Орфей – застенчивый, тихий человек, поплававший в море, поживший среди простого народа, с песенной болью в худой груди. Эта боль его мучит, гложет, не отпускает ни днем, ни ночью: все чудятся строчки, звуки… Поэтому, когда выпьет, он становится дерзким, грубит, лезет на рожон. Правда, меня никогда не трогает, не знаю почему – так повелось.
Уже за полночь. Мой сосед по комнате уехал к себе домой, в Подмосковье, а изгнанный Орфей квартирует на его койке. Он еще не думает, что придут времена и десятки однокашников объявятся его братьями и будут искренне говорить, что не отходили от него ни на шаг, делили с ним хлеб, воду, соль, водку и что там еще? Никто ничего не делил. И я тоже. Каждый жил своей жизнью. А если случалось вместе поесть, выпить вина, перехватить друг у друга трешку, то разве это в счет? Мы были молоды, и каждый мнил себя Орфеем, с лирой, а не с гармошкой. И в этом не было ничего дурного.
Пора спать. Завтра нужно проснуться пораньше, сдать пустые бутылки, их принимают в нашей будке только до одиннадцати утра.

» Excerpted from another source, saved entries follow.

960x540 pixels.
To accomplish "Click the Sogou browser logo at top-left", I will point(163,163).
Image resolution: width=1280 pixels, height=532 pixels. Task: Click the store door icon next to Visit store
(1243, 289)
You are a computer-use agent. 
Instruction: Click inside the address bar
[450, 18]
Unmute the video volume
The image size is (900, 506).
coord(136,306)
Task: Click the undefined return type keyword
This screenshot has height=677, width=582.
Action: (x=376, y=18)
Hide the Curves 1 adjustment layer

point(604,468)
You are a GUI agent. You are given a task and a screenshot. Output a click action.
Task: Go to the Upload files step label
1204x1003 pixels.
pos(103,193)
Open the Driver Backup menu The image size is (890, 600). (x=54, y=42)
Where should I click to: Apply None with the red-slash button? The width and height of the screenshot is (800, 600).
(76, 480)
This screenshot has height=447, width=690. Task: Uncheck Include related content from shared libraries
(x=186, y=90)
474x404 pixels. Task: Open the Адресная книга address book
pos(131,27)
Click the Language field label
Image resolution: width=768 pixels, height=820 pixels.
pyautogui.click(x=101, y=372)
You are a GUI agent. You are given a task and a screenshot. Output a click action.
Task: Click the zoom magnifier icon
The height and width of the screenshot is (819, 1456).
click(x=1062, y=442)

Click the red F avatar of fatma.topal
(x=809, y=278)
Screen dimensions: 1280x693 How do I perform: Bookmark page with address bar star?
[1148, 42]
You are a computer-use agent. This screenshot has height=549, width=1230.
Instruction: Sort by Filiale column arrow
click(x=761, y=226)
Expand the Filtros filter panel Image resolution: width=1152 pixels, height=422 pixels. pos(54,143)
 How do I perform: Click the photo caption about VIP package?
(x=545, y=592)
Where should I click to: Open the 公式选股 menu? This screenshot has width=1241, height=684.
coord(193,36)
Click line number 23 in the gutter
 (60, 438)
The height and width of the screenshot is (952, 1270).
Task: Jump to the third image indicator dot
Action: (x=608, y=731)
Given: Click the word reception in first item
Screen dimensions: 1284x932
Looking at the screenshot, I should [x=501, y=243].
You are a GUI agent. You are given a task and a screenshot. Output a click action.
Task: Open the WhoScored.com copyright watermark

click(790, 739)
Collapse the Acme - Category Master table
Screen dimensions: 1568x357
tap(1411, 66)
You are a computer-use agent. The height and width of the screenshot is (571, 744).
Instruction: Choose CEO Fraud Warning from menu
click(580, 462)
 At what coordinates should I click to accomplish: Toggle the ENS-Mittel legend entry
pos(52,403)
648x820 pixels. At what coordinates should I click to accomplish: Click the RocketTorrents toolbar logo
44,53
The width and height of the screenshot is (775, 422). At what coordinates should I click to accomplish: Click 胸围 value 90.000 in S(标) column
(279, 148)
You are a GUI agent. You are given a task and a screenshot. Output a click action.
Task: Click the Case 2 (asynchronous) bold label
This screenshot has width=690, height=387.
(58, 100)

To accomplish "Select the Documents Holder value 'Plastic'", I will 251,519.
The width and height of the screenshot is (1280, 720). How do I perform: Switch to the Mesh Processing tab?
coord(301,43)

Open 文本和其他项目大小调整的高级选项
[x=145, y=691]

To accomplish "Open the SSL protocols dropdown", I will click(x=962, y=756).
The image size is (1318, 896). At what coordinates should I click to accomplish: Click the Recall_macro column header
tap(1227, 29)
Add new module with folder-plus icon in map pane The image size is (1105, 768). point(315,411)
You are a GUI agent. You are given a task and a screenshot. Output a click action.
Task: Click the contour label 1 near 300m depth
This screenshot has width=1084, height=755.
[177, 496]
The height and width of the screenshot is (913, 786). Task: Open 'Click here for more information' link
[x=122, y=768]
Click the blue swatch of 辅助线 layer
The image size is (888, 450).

Сдадим – купим килек, чаю. И день наш будет так же прекрасен, как этот майский дождь, что идет, светясь, за открытым настежь окном, льется поющими в ночи струнами, натянутыми на великой лире жизни.
– Надо почитать этот миф, – задумчиво говорит Орфей, – странно, что его убили женщины… – Он смотрит далеко вперед: за завесу дождя, за завесу будущих лет. – Как странно, – повторяет он еле слышно, и темный ужас прозренья мелькает в его пытливых, цепких глазах.
А может, все было и не так, может, этот последний штрих я выдумал сейчас, когда знаю, что на могиле Орфея поставлен памятник с надписью: «Большому русскому поэту…»
В пределе земном
Он был похож на осеннюю муху, ушастый, грустно раскосый, он вяло жил на земле, вяло думал.